Last summer, we had hired 2 full-time staff to do this and a variety of other
things, but that was a major mistake for many reasons and we had to let them
both go this fall (soooo stressful; now I am anti-hiring).

The other reasons our support load is so fast/light:

It's a mature product, without many bugs.

If things do go wrong, it's a time tracking tool, not the end of the world.

The UI of the product is really quite amazing, if I do say so myself; and that
creates less confusion.

The look & feel of the app, our name, our marketing materials, our philosophy,
our feature set attract and groom a certain kind of customer who is much more
friendly and laid-back than the average SaaS customer. We get a tenth of the
angry emails of friends who have a similar number of customers.

Finally, we ourselves are chill. Lots of folks with a business act as if the
customer is a gunslinger shooting at their feet to make them dance. We do not.
Early on in Freckle's life, we totally abandoned it for a month or two at a
time, support included. Nothing terrible happened. I wouldn't do it again, but
it puts it in perspective.

------
MrFoof
Jeff's presence will be missed, but the man can't be faulted. His priority is
his family, and he's sticking to his guns. Good for him -- seriously!

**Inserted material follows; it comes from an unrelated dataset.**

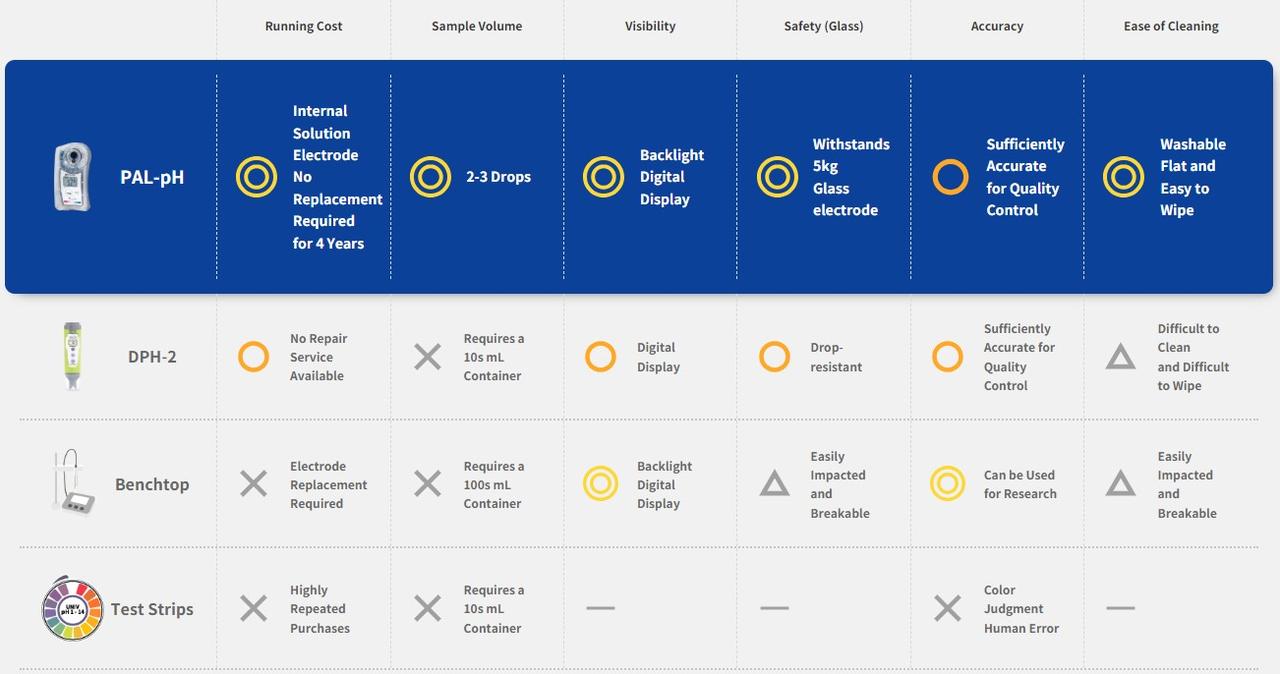Screen dimensions: 1280x674
Task: Click the dash icon in Test Strips Visibility cell
Action: click(x=600, y=608)
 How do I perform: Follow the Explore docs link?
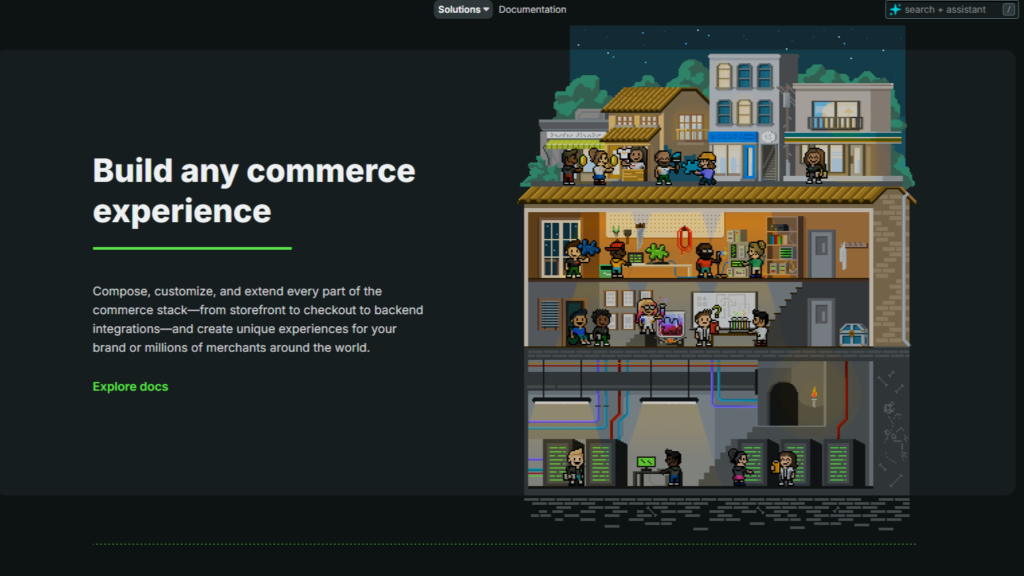pos(130,387)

Honestly I had been on the fence about changing jobs until recently. I'm
single and I realized that I haven't been on a date in a long time. Wolfram
Alpha places it at about 3300 days (just over 9 years). I've made a good chunk
of money, but all in all it's not worth the sacrifice of everything else I
care about. I'd rather be at home trying to make video games and start dating
again while I'm still (barely) in my 20s, so that's what I intend to do.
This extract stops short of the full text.